Where does the word "Abogados" occur in the entries below? Copy every line that has it.

[Extracted data entries]
+===+

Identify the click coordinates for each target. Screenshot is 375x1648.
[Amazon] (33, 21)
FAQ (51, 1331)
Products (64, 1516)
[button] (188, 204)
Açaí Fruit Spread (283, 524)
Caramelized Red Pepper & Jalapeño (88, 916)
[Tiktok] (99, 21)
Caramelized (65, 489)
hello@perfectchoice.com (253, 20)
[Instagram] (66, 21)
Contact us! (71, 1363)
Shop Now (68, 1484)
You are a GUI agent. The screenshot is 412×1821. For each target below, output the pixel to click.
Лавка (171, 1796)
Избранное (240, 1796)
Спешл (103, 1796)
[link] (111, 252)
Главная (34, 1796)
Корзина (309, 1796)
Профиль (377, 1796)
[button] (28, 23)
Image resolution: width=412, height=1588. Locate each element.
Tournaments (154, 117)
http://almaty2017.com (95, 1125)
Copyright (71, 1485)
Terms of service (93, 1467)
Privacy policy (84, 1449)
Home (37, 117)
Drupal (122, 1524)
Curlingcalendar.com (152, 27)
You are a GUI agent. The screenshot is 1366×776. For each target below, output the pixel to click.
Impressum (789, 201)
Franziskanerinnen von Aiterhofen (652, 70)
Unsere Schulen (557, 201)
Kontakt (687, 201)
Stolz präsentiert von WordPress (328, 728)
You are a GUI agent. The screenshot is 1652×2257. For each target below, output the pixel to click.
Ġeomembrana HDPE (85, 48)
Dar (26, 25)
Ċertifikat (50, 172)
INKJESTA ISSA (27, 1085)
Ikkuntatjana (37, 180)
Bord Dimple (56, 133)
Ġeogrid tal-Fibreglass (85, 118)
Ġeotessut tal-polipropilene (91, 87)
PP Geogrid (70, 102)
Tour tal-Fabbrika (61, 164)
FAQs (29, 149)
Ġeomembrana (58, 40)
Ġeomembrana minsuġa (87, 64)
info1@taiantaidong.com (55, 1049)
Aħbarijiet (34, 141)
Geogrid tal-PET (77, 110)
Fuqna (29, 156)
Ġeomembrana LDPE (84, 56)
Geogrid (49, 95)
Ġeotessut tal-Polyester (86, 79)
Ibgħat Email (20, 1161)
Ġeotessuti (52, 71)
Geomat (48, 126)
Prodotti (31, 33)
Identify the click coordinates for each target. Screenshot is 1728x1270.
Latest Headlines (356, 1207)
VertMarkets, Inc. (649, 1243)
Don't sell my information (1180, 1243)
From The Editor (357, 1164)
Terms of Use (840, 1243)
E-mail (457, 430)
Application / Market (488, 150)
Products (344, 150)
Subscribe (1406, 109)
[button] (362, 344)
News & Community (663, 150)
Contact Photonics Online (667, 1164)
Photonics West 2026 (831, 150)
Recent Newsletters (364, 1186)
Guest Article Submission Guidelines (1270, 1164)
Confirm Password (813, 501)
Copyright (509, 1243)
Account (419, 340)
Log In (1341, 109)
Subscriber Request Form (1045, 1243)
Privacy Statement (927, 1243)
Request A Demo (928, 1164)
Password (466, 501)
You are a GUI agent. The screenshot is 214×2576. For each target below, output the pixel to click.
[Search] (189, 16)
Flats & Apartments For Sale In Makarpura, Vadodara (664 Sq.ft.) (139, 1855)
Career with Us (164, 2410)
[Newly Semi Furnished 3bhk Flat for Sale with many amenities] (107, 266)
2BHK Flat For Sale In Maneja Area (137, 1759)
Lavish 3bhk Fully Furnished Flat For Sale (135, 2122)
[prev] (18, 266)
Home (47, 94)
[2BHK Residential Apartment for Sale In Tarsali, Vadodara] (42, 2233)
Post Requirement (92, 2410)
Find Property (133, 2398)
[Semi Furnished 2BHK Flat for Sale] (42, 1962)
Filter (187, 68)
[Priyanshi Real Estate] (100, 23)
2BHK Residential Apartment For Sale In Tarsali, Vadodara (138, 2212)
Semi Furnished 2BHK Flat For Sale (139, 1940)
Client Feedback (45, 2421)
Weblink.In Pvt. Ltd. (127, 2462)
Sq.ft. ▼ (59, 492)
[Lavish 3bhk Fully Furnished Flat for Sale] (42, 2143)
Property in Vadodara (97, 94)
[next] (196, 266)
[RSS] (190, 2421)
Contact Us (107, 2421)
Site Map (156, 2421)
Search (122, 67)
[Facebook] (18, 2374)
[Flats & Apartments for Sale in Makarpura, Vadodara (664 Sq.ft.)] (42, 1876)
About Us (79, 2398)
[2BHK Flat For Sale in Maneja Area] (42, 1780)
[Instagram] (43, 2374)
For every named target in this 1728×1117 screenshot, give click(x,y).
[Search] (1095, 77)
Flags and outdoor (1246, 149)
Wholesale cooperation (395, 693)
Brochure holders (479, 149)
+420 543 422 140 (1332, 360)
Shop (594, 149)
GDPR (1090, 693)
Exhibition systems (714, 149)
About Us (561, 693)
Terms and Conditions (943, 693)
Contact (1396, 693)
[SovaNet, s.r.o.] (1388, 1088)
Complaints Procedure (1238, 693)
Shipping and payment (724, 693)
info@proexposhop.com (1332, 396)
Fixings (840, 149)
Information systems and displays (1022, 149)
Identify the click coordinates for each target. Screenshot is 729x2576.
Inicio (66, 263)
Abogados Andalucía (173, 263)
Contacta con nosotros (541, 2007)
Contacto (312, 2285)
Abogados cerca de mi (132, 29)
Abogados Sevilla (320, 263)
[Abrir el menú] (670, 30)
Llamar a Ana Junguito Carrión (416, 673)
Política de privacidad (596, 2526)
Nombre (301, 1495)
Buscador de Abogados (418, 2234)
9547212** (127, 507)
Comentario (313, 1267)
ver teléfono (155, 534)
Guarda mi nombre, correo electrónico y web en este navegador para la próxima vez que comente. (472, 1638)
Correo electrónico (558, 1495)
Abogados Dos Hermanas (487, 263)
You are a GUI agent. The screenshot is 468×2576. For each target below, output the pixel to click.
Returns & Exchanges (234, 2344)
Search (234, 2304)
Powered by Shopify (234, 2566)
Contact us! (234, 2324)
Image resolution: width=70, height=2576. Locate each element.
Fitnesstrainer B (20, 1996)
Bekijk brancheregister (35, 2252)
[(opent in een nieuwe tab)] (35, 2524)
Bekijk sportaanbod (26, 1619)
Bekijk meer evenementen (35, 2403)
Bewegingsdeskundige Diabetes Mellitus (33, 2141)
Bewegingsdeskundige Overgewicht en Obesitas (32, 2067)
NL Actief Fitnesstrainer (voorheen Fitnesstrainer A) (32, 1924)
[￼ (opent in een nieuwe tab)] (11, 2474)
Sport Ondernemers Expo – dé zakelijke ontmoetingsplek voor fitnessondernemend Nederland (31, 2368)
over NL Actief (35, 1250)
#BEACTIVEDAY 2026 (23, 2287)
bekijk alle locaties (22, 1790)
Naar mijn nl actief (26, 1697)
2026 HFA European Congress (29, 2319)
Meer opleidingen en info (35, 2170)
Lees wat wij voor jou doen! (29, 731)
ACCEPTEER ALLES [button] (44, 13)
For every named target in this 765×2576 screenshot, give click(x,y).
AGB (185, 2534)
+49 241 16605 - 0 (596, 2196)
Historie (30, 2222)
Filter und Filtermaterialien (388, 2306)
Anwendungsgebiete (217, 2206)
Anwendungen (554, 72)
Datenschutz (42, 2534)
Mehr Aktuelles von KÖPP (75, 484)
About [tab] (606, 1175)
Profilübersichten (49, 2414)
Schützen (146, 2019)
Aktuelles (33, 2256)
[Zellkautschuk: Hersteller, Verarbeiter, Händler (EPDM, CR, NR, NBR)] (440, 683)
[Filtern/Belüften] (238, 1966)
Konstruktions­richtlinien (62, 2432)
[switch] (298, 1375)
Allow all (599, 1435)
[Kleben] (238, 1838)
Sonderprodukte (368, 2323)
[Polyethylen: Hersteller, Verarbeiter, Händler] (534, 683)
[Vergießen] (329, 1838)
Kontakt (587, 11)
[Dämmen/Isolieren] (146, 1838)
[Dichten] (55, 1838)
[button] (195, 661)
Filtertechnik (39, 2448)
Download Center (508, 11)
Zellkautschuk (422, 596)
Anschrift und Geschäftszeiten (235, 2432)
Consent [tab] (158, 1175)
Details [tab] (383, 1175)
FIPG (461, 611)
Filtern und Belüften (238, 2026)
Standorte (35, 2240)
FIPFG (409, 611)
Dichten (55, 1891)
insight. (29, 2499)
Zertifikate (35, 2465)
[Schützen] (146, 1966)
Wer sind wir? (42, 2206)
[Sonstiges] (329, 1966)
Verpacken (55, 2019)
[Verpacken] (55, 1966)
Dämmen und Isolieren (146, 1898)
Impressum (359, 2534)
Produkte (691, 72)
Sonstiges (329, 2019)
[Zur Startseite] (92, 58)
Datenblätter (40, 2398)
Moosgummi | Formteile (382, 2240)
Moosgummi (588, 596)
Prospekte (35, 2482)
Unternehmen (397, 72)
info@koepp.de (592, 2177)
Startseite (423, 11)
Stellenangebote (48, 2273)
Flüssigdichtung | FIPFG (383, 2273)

+===+

Task response:
Abogados Andalucía (173, 263)
Abogados cerca de mi (132, 29)
Abogados Sevilla (320, 263)
Buscador de Abogados (418, 2234)
Abogados Dos Hermanas (487, 263)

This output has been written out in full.